第24話
私が馬車を気にしていると、
「馬車に大事なものがあるの?」
と、シスターが優しく聞いた。
「私の……大事な……大切な人が………いるの……………。」
私の目から涙が流れる。
私の様子を見て、シスターが馬車を見に行く。
しばらくして戻ってきたシスターは、何も言わずに抱き締めてくれた。
「辛かったわね。」
シスターのその言葉に、心に押し込めていたものが込み上げてくる。
「うっ……うっ……うぅぅぅ………。」
涙としゃくり上げが止まらない。
「一人で苦しかったのでしょう。溜め込んだものを出してしまいなさい。」
母親が子供に話すように、優しく穏やかなシスターの言葉。
「セロが………セロが………あぅぅぅ………うっ……うっ……うっ………。」
嗚咽でまともに言葉にできない。
シスターは私を抱き締め、背中をトントントンと優しく叩く。
どれくらい泣いたのか、目と鼻、そしてシスターの服がグチャグチャになっていた。
シスターは体を離すと、ハンカチで私の目と鼻の周りを拭いてくれた。
「少し落ち着きましたか?」
「ごめんなさい。シスターの服が……。

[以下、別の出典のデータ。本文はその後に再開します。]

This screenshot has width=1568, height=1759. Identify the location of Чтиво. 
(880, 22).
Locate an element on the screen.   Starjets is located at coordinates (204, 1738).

」
「ふふふっ。大丈夫ですよ。」
ニコリと微笑むシスター。
「辛いかもしれませんが、まずは彼を安らかに眠らせてあげましょう。」
シスターの言葉に私は目をギュッと閉じる。
分かっている……分かっているけど………。
「うっ……うっ……うぅぅ………。」
再び涙が流れる。
「このままでは、彼も眠りにつけません。彼のことを想うなら、眠らせてあげましょう。体は離れ離れになったとしても、魂はあなたと共にあります。」
諭すように話すシスター。
このままではいけないのは分かっている。
肉体が朽ちていってしまう。
セロもそんなことは望んでいない。
でも、埋葬してしまうと、『死』を受け入れたことになってしまう。
いやだ……いやだ…………。
その時、突風で教会の扉が開いた。
潮風が顔を掠める。
『マニュ』
また、セロの声が聞こえた気がした。
私は体の力が抜け、膝をついた。
「うっ…うっ…うぅぅ…………セロを……セロを…………眠らせて……下さい………うぅぅ………。」
セロ………。
「そうしましょう。どこに眠らせましょうか?」
シスターの言葉に、セロが話していたことを思い出す。
『マニュと一緒なら、どこでもいいな……。まぁ、海が見える所もいいよな。』
「……海の見える場所に……お願いします。」
そうして、海の見える場所にセロは埋葬された。